The overall aim of the research was to challenge the dominating discourse about everyday incivility and its links with rising levels of fear of crime (the study was carried out the time when Tony Blair and other high-profile politicians declared all out war on anti-social behaviour). In their words, they wanted to test the “belief that disorder threatens social civility more widely, chipping away at public life in the street, shrinking defensible spaces and progressively eliminating the vigilant guardianship of watchful eyes.”

Their analysis showed that people are most likely to exhibit outrage or sanction incivility when they experience it themselves, particularly when they feel ‘disrespected’ or humiliated. Meanwhile, they are much less likely to respond when they are onlookers witnessing an act of incivility on someone else.  The ‘blase’ responses were the most common overall – people either doing nothing or averting their attention away from the incidents but not actually taking action to remove themselves (confirming the findings of my headphone experiment in the London Underground). But overall fear in the shape of ‘withdrawal’ (people taking active steps to avoid the experiences of incivility) fared badly, leading them to conclude that it is just “one outcome of a broader array.” They therefore challenge what they call the “fear paradigm” calling for a more “comprehensive approach that maps a range of emotions and behavioural responses and interrogates how these might coalesce with the full spectrum of uncivil acts from minor transgression of the normative order through to more serious crimes.”

In the final sections of the paper the authors pose an important question. They ask whether, contrary to the expressed concerns about passive citizens who let others get away with incivility, intervention (particularly of the outraged kind) is in fact desirable. Couldn’t it counterproductively “lead to a spiral of increasing distrust, misunderstanding and violence between parties” putting individuals at risk, and in this way increase perception of disorder? Isn’t in fact the management of anger desirable and more conducive to healthy and orderly social life?

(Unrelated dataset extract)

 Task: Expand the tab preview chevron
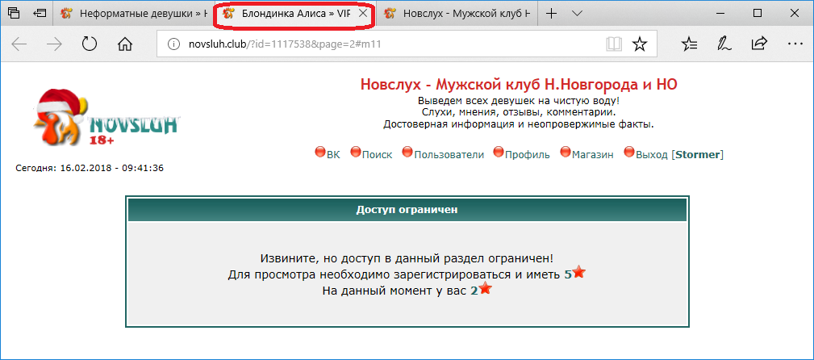pyautogui.click(x=576, y=15)
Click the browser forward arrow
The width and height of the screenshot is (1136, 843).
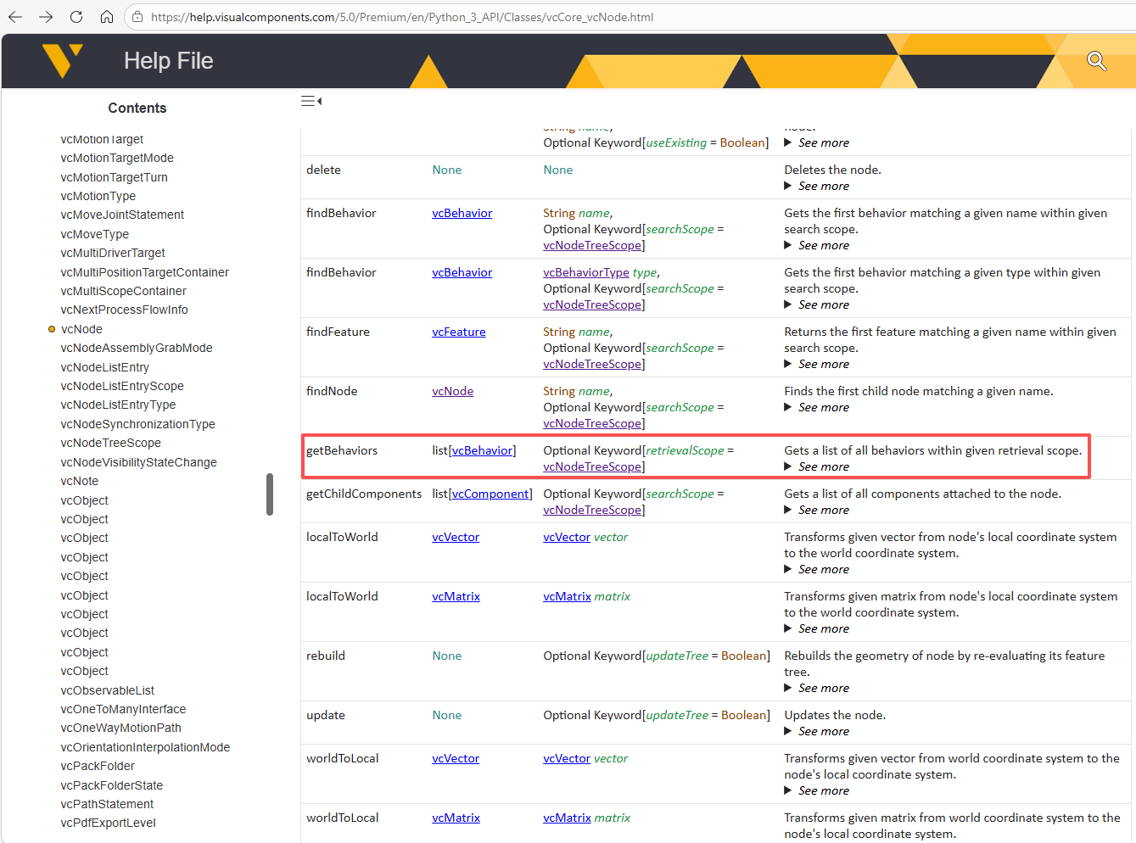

On the final lap of my experiment I decided to test the validity of their conclusion by means of a second experiment: I would tap the next commuting music lover on the shoulder and politely ask him or her to please turn down their music. She seemed confused and unbelieving at first, but soon she turned very angry. My response in turn was fear which could have quickly turned into withdrawal.

 But contrary to what the researchers in Melbourne found, this was not the case for my fellow travellers. The carriage was soon transformed. Three fellow travellers, including a very young girl and an elderly man, came swiftly to my defence. Ultimately my music lover was subdued and embarrassed.

It seems that the episode added yet another dimension to the dynamics of civility in our collective lives: the influence of shared adversity.

[1] Emotional and behaviouyal responses to everyday incivility: challenging the fear/ avoidance paradigm , Phillips T and Smith P, Journal of Sociology, Volume 40(4)


About Phoebe Griffith

My work is as a writer and policy advisor. My interests are in the dynamics that make our increasingly complex, fast-paced, diverse cities work - from the emergence of new codes of civility in an age of invasive technology to the future of the developing world's mega-cities. I grew up in Lima (Peru) and am now bringing up a family in the heart of West London (UK).